▶ _YOUR INSTRUCTIONS_
Whether an entry is long or short, retype it exactly.

-- Opening Marker --

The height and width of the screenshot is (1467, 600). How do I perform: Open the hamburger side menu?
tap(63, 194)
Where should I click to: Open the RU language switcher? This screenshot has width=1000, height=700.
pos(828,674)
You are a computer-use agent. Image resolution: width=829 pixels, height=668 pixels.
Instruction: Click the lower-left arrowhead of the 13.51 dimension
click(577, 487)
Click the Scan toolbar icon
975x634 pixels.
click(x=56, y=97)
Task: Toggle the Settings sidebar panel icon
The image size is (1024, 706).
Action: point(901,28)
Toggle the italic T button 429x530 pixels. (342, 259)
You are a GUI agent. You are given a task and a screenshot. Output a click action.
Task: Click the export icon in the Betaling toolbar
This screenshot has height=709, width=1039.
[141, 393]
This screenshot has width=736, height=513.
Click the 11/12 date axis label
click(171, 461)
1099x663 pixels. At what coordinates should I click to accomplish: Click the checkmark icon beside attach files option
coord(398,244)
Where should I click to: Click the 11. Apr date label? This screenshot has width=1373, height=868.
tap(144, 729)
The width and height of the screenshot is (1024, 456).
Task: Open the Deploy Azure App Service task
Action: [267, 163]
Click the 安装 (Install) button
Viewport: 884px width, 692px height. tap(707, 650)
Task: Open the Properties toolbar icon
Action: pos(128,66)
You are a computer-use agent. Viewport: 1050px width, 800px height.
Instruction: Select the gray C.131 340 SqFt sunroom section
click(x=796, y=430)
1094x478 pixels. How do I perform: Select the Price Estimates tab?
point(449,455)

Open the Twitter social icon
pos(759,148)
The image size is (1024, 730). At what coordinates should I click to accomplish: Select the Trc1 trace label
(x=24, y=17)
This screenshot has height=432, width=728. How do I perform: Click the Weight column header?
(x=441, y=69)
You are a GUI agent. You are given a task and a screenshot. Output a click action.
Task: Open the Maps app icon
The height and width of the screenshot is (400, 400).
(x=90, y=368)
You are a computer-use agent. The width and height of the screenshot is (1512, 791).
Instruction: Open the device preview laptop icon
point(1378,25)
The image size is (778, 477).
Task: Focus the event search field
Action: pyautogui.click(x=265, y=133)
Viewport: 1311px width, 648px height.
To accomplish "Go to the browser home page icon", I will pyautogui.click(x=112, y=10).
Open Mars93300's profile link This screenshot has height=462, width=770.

-- Closing Marker --

▶ _ANSWER TO THE PROBLEM_
The height and width of the screenshot is (1467, 600). How do I perform: Open the hamburger side menu?
tap(63, 194)
Where should I click to: Open the RU language switcher? This screenshot has width=1000, height=700.
pos(828,674)
You are a computer-use agent. Image resolution: width=829 pixels, height=668 pixels.
Instruction: Click the lower-left arrowhead of the 13.51 dimension
click(577, 487)
Click the Scan toolbar icon
975x634 pixels.
click(x=56, y=97)
Task: Toggle the Settings sidebar panel icon
The image size is (1024, 706).
Action: point(901,28)
Toggle the italic T button 429x530 pixels. (342, 259)
You are a GUI agent. You are given a task and a screenshot. Output a click action.
Task: Click the export icon in the Betaling toolbar
This screenshot has height=709, width=1039.
[141, 393]
This screenshot has width=736, height=513.
Click the 11/12 date axis label
click(171, 461)
1099x663 pixels. At what coordinates should I click to accomplish: Click the checkmark icon beside attach files option
coord(398,244)
Where should I click to: Click the 11. Apr date label? This screenshot has width=1373, height=868.
tap(144, 729)
The width and height of the screenshot is (1024, 456).
Task: Open the Deploy Azure App Service task
Action: [267, 163]
Click the 安装 (Install) button
Viewport: 884px width, 692px height. tap(707, 650)
Task: Open the Properties toolbar icon
Action: pos(128,66)
You are a computer-use agent. Viewport: 1050px width, 800px height.
Instruction: Select the gray C.131 340 SqFt sunroom section
click(x=796, y=430)
1094x478 pixels. How do I perform: Select the Price Estimates tab?
point(449,455)

Open the Twitter social icon
pos(759,148)
The image size is (1024, 730). At what coordinates should I click to accomplish: Select the Trc1 trace label
(x=24, y=17)
This screenshot has height=432, width=728. How do I perform: Click the Weight column header?
(x=441, y=69)
You are a GUI agent. You are given a task and a screenshot. Output a click action.
Task: Open the Maps app icon
The height and width of the screenshot is (400, 400).
(x=90, y=368)
You are a computer-use agent. The width and height of the screenshot is (1512, 791).
Instruction: Open the device preview laptop icon
point(1378,25)
The image size is (778, 477).
Task: Focus the event search field
Action: pyautogui.click(x=265, y=133)
Viewport: 1311px width, 648px height.
To accomplish "Go to the browser home page icon", I will pyautogui.click(x=112, y=10).
Open Mars93300's profile link This screenshot has height=462, width=770.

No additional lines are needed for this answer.